Flat Heroes is as pure a 2D platformer as you can get, stripping away the excess of any huge and complex worlds, heroes with backstories or countless collectables. No instead, Flat Heroes wants to get straight to the point. In it you take control of a small square, your sole goal to avoid waves of dangerous projectiles for a set amount of time. Your repertoire of moves to do this is minimal, to say the least, the square able to roll around (or as close to rolling as you can get as a quadrilateral), jump, dash in the air, stick to walls and emit a small pulse-like attack. Limited as this may sound, you’re able to pull off almost acrobatic-like actions, whether it’s clinging to a wall as you use it for cover or off of projectiles before they have time to detonate. Even though you are just a square, the controls and fluidity in movement feel brilliant.

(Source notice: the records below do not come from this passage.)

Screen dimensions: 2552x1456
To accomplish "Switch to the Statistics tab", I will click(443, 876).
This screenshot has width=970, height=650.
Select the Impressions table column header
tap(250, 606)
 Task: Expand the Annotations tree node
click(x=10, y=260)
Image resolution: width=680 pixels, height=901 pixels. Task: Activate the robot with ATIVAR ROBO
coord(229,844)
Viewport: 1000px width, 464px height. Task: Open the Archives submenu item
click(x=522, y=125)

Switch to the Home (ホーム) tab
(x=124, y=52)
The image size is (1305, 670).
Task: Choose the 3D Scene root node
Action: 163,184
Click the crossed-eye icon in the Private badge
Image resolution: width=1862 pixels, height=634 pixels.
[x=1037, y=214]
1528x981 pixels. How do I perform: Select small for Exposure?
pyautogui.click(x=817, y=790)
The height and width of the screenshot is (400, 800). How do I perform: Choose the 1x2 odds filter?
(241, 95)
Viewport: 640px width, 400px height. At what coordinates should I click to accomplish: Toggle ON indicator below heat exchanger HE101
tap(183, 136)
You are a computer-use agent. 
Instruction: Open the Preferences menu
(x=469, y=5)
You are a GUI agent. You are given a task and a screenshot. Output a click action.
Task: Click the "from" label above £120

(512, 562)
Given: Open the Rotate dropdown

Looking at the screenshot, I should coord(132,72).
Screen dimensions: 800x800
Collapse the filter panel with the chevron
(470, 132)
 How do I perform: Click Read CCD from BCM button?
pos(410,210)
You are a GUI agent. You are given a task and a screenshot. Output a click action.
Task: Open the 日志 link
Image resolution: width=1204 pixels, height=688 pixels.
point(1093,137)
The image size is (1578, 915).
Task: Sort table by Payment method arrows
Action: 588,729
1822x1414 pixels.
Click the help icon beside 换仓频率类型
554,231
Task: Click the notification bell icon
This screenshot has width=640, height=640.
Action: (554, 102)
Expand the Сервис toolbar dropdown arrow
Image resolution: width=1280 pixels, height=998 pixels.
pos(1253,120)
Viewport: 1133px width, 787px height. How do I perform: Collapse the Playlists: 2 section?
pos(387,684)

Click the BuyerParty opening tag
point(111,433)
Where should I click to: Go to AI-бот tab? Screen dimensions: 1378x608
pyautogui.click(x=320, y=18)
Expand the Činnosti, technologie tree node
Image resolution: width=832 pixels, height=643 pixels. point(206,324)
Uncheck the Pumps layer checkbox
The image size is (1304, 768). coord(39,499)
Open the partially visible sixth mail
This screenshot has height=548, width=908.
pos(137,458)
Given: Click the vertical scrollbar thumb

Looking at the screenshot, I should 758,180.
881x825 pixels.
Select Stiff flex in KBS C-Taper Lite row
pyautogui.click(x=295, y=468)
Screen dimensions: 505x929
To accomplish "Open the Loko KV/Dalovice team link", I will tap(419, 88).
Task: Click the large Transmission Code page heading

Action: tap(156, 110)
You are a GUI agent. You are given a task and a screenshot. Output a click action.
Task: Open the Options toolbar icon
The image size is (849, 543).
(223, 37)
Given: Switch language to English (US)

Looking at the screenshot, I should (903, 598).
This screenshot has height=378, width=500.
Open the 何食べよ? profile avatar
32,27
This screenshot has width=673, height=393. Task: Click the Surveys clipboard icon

Levels themselves always take place on a single screen some containing vertical or horizontal walls, some none at all and some even killing you should you touch the large encompassing outer perimeter. Enemies come in many different flavours too – everything from projectiles that fire straight, homing explosives, balls that bounce around splitting apart on impact and plenty more devilish attacks to make keep you on your toes.
The game’s main offering, Campaign, is split into ten “worlds” each consisting of fourteen stages and a final boss battle. This mode does a great job of introducing you to the game’s numerous enemies whilst upping the challenge at a comfortable pace so as never to discourage. Complete enough levels and you’ll eventually unlock Hero versions of each “world” – even tougher variations that will test your platforming skills to their absolute limit. All in all, this brings the total stage count to a massive 300. Much like games like Super Meat Boy, these levels are short enough that death never frustrates whilst load times are almost non-existent between attempts. Being able to jump right back into the action without hesitation is a much-appreciated feature, especially given how many times you’re likely to see your square explode into pieces.
Boss battles are a real highlight, each one with its own attack patterns and weak points. One cool example involved a snake-like enemy that would eventually leave weak areas to attack in its body as it chases you around the stage. Another boss meanwhile would bounce around the level gradually getting faster and faster till it damaged itself on a wall. These are among some of the tougher parts of the game but easily the most rewarding too.
Another mode, Survival, consists of a selection of endless trials, your best times being compared with others in online leaderboards. Addictive as these trials are – especially the rotational daily challenge – the means to unlock each is an odd one. Only by earning enough points through playing can you eventually try them all. It’s a weird choice and one that feels out of place especially given the freedom you have in the rest of the game.
What’s great about Flat Heroes is that it works equally well as a single player experience or a multiplayer one. The latter in particular is integrated in fantastic fashion, players able to drop in and out of either the game’s Campaign or Survival modes easily. Thanks to the clean visuals and the fact all the action takes place on a single screen, you rarely feel hindered by the presence of your teammates – quite the opposite in fact – their inclusion making things a little easier since only one of you needs to survive each level’s barrage of attacks.
Flat Heroes’ visuals might consist of nothing more than straight lines, simple shapes and pastel colours, however, there’s a certain elegance to this very minimalistic look that just oozes style. This less is more approach flows right through to the unlockable palette swaps. A neat addition, each offer subtle and simple tweaks to the colour theme of the entire game – everything from the background to your square to the enemies.
A competitive Versus mode is also included with four unique options – Zones, Battle, Runner and Catch. Best enjoyed with a full four-player group, each offers their own unique objective to accomplish. A personal favourite amongst our group was Zones – circles randomly appearing on the stage and points awarded the longer you manage to survive within them. As you can imagine with four squares all vying for the spot things can get fairly hectic.
Who could have thought a game focused on squares would be so much fun? Simple on the surface but underneath its minimalistic presentation lays the beating heart of a challenging and extremely satisfying platformer. One packed with content that can be enjoyed whether you’re playing alone or in a group. If you’re on the search for a new eShop purchase then I cannot recommend Flat Heroes enough. An absolute must for fans of the genre.